> Work order: In the entries that follow, which lines hold the string "root"? List them.

> Provided records:
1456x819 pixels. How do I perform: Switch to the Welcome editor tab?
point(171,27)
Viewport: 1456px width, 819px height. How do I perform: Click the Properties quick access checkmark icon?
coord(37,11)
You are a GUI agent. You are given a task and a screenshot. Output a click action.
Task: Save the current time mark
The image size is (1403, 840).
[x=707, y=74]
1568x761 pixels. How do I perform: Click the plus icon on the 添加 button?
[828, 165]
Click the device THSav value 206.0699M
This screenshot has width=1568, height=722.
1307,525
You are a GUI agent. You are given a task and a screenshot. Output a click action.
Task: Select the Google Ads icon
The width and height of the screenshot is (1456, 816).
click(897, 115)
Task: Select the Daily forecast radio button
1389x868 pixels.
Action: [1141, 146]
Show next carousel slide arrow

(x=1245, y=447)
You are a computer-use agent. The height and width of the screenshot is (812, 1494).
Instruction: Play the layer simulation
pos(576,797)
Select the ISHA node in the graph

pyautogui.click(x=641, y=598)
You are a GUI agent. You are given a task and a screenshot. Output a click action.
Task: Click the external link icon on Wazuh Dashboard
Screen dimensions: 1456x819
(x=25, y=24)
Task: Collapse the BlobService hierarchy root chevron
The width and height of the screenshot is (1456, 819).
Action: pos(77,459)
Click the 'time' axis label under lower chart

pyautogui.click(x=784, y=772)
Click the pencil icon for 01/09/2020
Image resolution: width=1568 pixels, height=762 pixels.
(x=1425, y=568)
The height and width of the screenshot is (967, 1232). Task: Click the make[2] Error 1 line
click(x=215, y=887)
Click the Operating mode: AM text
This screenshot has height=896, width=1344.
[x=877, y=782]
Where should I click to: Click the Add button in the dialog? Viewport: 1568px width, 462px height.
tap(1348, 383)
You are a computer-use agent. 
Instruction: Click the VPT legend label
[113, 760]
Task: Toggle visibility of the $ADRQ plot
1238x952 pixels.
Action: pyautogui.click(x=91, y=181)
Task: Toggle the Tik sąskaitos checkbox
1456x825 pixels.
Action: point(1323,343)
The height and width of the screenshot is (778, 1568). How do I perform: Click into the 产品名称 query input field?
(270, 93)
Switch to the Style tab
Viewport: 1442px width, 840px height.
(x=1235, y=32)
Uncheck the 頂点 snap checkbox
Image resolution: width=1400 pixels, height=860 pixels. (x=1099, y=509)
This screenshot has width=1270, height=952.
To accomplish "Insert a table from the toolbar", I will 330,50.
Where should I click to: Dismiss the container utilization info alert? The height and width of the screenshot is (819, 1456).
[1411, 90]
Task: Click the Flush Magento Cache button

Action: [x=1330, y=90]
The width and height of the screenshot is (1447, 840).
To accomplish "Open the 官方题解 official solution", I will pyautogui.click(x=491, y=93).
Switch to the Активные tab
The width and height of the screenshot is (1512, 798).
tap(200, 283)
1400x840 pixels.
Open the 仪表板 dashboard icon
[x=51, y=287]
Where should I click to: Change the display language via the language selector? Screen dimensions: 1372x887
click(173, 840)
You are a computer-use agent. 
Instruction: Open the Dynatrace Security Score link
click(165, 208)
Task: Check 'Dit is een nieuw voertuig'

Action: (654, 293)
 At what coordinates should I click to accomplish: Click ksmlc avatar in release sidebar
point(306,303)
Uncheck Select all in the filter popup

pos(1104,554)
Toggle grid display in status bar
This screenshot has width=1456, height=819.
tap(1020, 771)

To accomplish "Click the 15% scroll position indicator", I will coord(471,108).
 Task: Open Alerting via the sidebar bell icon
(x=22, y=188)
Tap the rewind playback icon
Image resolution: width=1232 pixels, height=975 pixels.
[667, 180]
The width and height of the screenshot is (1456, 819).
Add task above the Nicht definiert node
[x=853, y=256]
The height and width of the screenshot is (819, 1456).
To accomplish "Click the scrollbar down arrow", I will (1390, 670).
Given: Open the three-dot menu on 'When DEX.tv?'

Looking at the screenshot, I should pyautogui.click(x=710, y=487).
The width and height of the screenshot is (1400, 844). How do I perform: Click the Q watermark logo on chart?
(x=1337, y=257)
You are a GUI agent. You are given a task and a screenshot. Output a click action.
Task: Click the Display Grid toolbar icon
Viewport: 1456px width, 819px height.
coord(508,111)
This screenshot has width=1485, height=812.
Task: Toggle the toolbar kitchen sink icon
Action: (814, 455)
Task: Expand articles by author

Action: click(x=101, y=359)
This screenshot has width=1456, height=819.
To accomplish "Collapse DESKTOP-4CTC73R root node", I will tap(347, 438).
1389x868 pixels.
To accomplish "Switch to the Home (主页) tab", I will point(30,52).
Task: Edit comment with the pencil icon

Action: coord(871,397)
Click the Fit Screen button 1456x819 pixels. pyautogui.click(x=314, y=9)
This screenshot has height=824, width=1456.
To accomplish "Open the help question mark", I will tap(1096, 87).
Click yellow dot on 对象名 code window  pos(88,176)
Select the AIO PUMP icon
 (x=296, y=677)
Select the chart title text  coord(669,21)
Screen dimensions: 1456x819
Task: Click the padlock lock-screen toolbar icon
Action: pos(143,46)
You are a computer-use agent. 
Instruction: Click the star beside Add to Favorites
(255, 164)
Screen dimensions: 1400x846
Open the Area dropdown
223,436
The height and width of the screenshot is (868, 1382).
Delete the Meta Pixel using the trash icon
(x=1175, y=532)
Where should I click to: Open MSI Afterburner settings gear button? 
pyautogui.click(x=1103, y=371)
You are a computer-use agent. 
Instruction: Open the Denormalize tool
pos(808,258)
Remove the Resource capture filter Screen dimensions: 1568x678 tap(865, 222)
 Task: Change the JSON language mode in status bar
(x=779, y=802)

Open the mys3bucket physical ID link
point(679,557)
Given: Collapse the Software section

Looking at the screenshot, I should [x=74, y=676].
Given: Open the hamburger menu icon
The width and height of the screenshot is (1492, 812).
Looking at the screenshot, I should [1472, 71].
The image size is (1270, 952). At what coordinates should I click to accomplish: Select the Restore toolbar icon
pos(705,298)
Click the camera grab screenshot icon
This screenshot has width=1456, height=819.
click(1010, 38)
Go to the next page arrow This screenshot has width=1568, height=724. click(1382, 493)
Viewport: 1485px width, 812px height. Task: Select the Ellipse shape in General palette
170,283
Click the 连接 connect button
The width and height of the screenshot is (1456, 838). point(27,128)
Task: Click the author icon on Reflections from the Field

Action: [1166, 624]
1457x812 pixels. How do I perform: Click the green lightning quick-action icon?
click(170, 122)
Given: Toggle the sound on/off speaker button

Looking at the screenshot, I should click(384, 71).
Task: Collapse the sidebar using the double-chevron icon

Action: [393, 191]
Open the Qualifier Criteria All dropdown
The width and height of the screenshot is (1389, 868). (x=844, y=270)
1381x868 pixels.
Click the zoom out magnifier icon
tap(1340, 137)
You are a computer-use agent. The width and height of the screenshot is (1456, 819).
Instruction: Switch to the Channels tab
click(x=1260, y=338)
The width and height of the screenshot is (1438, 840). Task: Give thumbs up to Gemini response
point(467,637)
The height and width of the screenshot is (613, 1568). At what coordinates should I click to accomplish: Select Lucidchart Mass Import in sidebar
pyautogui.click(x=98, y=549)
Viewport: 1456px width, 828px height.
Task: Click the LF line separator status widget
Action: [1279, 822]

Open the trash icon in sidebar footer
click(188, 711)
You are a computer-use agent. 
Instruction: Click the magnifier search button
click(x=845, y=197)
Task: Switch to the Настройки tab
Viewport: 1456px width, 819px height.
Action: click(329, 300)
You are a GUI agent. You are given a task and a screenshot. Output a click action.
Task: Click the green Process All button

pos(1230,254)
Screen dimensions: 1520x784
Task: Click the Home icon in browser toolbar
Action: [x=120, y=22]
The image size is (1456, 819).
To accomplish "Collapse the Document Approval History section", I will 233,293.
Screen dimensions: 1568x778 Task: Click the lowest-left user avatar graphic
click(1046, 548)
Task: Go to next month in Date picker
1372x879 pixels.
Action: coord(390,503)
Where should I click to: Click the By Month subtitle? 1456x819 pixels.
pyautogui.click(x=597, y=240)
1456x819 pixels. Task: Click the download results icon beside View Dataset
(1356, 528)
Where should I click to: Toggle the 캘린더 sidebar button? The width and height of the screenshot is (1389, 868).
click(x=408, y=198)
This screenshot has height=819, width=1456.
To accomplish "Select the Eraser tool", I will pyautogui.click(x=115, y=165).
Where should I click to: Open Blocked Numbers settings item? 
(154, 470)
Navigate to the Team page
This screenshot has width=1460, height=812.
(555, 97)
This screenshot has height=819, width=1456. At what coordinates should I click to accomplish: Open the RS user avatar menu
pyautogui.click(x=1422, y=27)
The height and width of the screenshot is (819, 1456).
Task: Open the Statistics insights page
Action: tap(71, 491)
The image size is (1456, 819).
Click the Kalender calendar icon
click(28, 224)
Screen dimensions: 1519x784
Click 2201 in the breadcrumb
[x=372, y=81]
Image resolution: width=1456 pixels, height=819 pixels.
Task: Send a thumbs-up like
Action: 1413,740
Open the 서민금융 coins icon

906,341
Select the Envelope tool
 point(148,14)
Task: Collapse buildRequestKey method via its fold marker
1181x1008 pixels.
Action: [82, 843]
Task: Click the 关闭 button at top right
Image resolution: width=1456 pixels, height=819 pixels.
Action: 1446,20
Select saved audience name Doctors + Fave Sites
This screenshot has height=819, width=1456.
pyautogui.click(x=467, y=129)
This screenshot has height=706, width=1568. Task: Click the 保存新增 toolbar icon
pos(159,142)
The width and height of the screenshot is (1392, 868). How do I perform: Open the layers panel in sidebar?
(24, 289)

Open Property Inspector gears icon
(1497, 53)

> Reply:
Task: Collapse the BlobService hierarchy root chevron
To accomplish "Collapse DESKTOP-4CTC73R root node", I will tap(347, 438).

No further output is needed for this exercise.